If Kaalakaandi’s first half darts from one scene to the next, almost breathless in the pursuit of a climax, then its second half is relatively contemplative. At times, Verma even pauses the story and allows his characters to stare at their existential abyss – scenes that proffer no answers, instead inviting more questions. One of them again involves Rileen, still tripping, looking at his car hood that has transformed into a sea of stars. A comet falls from that sky and he cups it in his hand, then looks towards Angad, who is unsure about calling off the marriage, and tells him that he should, that he isn’t as unique as he’d like to believe; none of us are. This scene doesn’t matter in the larger scheme of things, for Angad doesn’t take his advice, but it gives Rileen a luxury often denied to many Hindi film characters: he’s allowed to be. Verma also withholds key information about some characters, causing us to see them in a new light in the climax, prodding us to consider the chasm between person and projection.

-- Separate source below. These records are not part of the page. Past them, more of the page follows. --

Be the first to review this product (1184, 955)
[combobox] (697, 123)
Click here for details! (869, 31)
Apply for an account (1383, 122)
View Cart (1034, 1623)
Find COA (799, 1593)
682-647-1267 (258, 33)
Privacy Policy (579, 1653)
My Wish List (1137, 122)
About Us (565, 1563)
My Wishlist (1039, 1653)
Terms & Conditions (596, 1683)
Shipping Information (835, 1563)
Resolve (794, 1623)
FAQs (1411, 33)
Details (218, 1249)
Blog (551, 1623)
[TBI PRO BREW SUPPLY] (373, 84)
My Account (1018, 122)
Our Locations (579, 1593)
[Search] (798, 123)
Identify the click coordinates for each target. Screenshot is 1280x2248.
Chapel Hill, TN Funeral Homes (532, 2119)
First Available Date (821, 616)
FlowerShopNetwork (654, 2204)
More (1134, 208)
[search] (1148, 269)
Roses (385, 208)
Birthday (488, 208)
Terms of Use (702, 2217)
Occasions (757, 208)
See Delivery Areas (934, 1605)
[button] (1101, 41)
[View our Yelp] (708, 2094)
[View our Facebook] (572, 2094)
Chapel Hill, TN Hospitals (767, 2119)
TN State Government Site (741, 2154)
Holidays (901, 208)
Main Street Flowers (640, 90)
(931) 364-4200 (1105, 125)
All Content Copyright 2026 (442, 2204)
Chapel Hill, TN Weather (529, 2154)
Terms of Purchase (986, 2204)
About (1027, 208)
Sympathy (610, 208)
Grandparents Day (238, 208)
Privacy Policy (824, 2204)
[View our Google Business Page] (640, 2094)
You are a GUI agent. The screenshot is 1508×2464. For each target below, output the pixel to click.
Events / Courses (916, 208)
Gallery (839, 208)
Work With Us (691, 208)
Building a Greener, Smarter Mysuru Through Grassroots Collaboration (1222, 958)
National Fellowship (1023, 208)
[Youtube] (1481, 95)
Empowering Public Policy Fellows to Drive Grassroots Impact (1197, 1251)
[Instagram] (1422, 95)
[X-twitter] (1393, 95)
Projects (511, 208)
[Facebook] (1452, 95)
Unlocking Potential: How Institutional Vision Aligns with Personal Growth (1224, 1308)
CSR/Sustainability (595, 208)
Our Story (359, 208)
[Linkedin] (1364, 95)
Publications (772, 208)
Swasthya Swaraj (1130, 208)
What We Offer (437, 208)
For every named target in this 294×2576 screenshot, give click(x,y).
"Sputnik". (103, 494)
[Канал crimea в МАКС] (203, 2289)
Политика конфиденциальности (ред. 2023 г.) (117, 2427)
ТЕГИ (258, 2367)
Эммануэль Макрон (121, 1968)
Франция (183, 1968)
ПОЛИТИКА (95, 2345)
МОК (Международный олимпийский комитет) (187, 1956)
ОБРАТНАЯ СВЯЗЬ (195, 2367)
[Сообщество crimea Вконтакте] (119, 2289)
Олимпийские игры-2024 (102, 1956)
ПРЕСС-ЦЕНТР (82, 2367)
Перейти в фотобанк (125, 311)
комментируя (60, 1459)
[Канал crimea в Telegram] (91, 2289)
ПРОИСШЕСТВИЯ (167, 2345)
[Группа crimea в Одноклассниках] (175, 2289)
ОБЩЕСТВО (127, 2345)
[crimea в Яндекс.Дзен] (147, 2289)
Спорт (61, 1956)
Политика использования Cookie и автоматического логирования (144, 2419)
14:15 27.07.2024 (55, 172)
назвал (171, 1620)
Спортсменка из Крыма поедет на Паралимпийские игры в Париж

Juggling three stories, Verma resists the temptation to forge forceful connections among them, letting them find their own paths. In its final few minutes, Kaalakaandi seems to saunter towards a satisfying climax, one that is sufficiently complex and has different shades: some characters have found solace; some have not. But right at the end, Verma conjures up a bizarre connection between the two stories, needlessly tying them with karmic philosophy. But this feels like a minor annoyance, for the rest of the film, just like its characters, is content to float, trying to find shreds of sanity amid the mind-numbing chaos.